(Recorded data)
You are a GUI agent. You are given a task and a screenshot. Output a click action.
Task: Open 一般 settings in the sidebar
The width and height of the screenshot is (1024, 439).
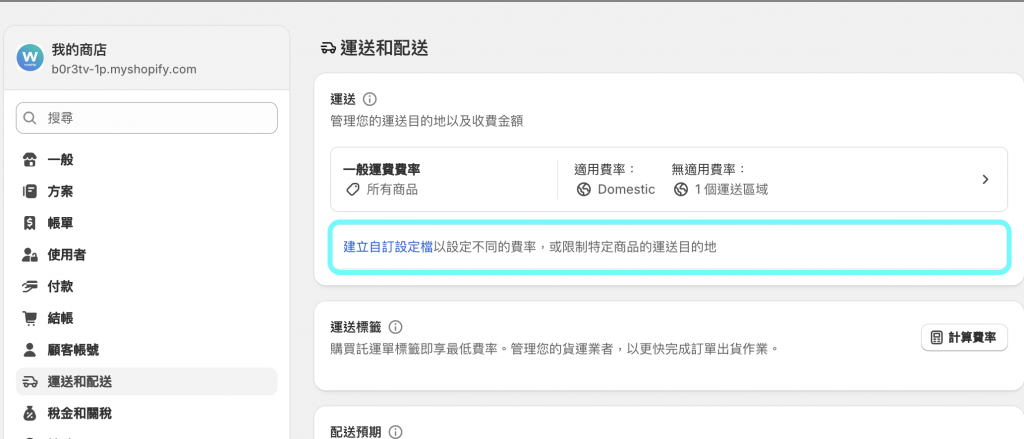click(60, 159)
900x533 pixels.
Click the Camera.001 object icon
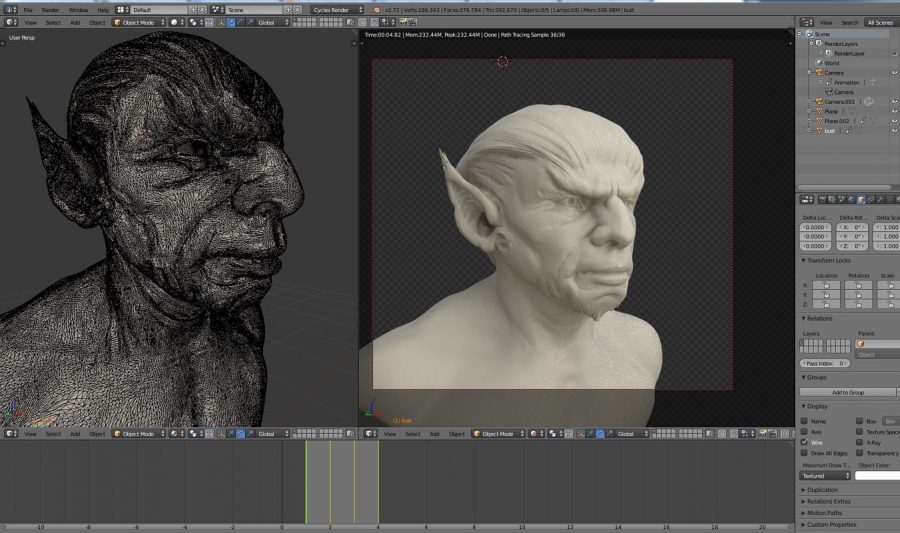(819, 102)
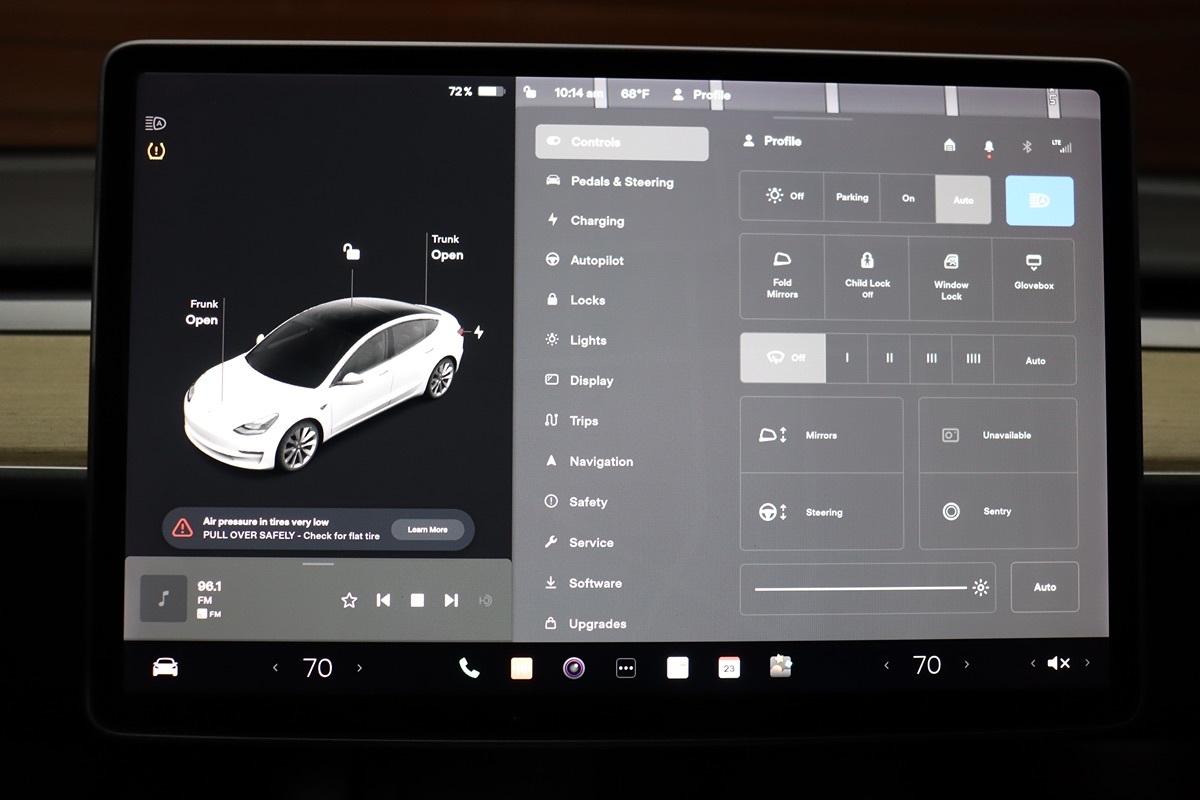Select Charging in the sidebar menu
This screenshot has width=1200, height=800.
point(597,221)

* **Aim of the task**
Please output the entries above exactly, leaving out every picture.

* **Exercise answer**
You are a GUI agent. You are given a task and a screenshot. Output a click action.
Task: Open 一般 settings in the sidebar
The width and height of the screenshot is (1024, 439).
click(60, 159)
900x533 pixels.
Click the Camera.001 object icon
(819, 102)
Select Charging in the sidebar menu
This screenshot has width=1200, height=800.
point(597,221)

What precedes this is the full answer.